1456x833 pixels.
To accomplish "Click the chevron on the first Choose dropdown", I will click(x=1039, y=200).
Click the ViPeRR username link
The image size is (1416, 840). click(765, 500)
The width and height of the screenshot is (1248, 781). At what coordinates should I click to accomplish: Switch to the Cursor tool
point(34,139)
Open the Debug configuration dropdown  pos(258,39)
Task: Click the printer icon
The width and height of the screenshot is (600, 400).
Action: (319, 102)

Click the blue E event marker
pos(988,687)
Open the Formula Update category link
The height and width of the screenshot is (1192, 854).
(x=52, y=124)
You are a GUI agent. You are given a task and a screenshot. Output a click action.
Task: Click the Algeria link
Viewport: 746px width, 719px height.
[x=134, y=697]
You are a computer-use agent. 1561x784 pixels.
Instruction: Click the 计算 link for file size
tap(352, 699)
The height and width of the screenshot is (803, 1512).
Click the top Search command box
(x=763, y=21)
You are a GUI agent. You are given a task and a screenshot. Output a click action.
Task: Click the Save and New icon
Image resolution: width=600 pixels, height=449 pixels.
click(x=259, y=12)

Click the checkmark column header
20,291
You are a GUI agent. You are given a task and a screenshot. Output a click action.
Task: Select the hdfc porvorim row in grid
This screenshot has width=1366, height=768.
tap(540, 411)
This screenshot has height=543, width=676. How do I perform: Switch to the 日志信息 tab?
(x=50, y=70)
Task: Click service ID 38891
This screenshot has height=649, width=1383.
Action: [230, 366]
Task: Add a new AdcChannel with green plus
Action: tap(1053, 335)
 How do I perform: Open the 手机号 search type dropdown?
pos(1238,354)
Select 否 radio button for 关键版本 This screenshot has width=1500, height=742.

━━━━━━━━━━

Prompt: An exact repetition of all the records above is required.

Exercise output:
1456x833 pixels.
To accomplish "Click the chevron on the first Choose dropdown", I will click(x=1039, y=200).
Click the ViPeRR username link
The image size is (1416, 840). click(765, 500)
The width and height of the screenshot is (1248, 781). At what coordinates should I click to accomplish: Switch to the Cursor tool
point(34,139)
Open the Debug configuration dropdown  pos(258,39)
Task: Click the printer icon
The width and height of the screenshot is (600, 400).
Action: (319, 102)

Click the blue E event marker
pos(988,687)
Open the Formula Update category link
The height and width of the screenshot is (1192, 854).
(x=52, y=124)
You are a GUI agent. You are given a task and a screenshot. Output a click action.
Task: Click the Algeria link
Viewport: 746px width, 719px height.
[x=134, y=697]
You are a computer-use agent. 1561x784 pixels.
Instruction: Click the 计算 link for file size
tap(352, 699)
The height and width of the screenshot is (803, 1512).
Click the top Search command box
(x=763, y=21)
You are a GUI agent. You are given a task and a screenshot. Output a click action.
Task: Click the Save and New icon
Image resolution: width=600 pixels, height=449 pixels.
click(x=259, y=12)

Click the checkmark column header
20,291
You are a GUI agent. You are given a task and a screenshot. Output a click action.
Task: Select the hdfc porvorim row in grid
This screenshot has width=1366, height=768.
tap(540, 411)
This screenshot has height=543, width=676. How do I perform: Switch to the 日志信息 tab?
(x=50, y=70)
Task: Click service ID 38891
This screenshot has height=649, width=1383.
Action: [230, 366]
Task: Add a new AdcChannel with green plus
Action: tap(1053, 335)
 How do I perform: Open the 手机号 search type dropdown?
pos(1238,354)
Select 否 radio button for 关键版本 This screenshot has width=1500, height=742.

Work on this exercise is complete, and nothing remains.